Every record that follows should be written out again without any change.

● ● ● ●

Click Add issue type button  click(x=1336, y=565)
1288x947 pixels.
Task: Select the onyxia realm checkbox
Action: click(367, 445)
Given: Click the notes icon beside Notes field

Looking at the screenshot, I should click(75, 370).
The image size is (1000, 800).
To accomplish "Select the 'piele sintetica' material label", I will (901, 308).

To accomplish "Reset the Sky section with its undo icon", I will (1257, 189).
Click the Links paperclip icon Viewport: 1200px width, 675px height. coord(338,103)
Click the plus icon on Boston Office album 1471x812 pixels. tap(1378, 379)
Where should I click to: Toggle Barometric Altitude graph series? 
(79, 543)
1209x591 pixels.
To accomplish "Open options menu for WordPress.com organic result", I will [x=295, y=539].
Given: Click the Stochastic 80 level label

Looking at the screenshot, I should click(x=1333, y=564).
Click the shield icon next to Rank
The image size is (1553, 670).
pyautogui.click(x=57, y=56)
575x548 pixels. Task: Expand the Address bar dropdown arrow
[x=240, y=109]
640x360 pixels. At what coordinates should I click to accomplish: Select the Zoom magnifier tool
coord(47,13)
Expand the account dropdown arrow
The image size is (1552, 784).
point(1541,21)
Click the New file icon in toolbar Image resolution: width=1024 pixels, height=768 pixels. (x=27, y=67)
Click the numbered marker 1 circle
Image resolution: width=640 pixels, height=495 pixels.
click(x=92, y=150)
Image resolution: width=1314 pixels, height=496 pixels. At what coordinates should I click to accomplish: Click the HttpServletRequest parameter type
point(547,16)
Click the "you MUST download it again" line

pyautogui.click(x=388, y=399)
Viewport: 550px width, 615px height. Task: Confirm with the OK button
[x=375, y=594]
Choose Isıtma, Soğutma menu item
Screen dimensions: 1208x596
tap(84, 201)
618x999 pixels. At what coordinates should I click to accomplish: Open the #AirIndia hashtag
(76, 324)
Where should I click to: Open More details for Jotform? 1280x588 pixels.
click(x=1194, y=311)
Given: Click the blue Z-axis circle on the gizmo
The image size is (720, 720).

● ● ● ●

ANSWER TO THIS PROBLEM:
Click Add issue type button  click(x=1336, y=565)
1288x947 pixels.
Task: Select the onyxia realm checkbox
Action: click(367, 445)
Given: Click the notes icon beside Notes field

Looking at the screenshot, I should click(75, 370).
The image size is (1000, 800).
To accomplish "Select the 'piele sintetica' material label", I will (901, 308).

To accomplish "Reset the Sky section with its undo icon", I will (1257, 189).
Click the Links paperclip icon Viewport: 1200px width, 675px height. coord(338,103)
Click the plus icon on Boston Office album 1471x812 pixels. tap(1378, 379)
Where should I click to: Toggle Barometric Altitude graph series? 
(79, 543)
1209x591 pixels.
To accomplish "Open options menu for WordPress.com organic result", I will [x=295, y=539].
Given: Click the Stochastic 80 level label

Looking at the screenshot, I should click(x=1333, y=564).
Click the shield icon next to Rank
The image size is (1553, 670).
pyautogui.click(x=57, y=56)
575x548 pixels. Task: Expand the Address bar dropdown arrow
[x=240, y=109]
640x360 pixels. At what coordinates should I click to accomplish: Select the Zoom magnifier tool
coord(47,13)
Expand the account dropdown arrow
The image size is (1552, 784).
point(1541,21)
Click the New file icon in toolbar Image resolution: width=1024 pixels, height=768 pixels. (x=27, y=67)
Click the numbered marker 1 circle
Image resolution: width=640 pixels, height=495 pixels.
click(x=92, y=150)
Image resolution: width=1314 pixels, height=496 pixels. At what coordinates should I click to accomplish: Click the HttpServletRequest parameter type
point(547,16)
Click the "you MUST download it again" line

pyautogui.click(x=388, y=399)
Viewport: 550px width, 615px height. Task: Confirm with the OK button
[x=375, y=594]
Choose Isıtma, Soğutma menu item
Screen dimensions: 1208x596
tap(84, 201)
618x999 pixels. At what coordinates should I click to accomplish: Open the #AirIndia hashtag
(76, 324)
Where should I click to: Open More details for Jotform? 1280x588 pixels.
click(x=1194, y=311)
Given: Click the blue Z-axis circle on the gizmo
The image size is (720, 720).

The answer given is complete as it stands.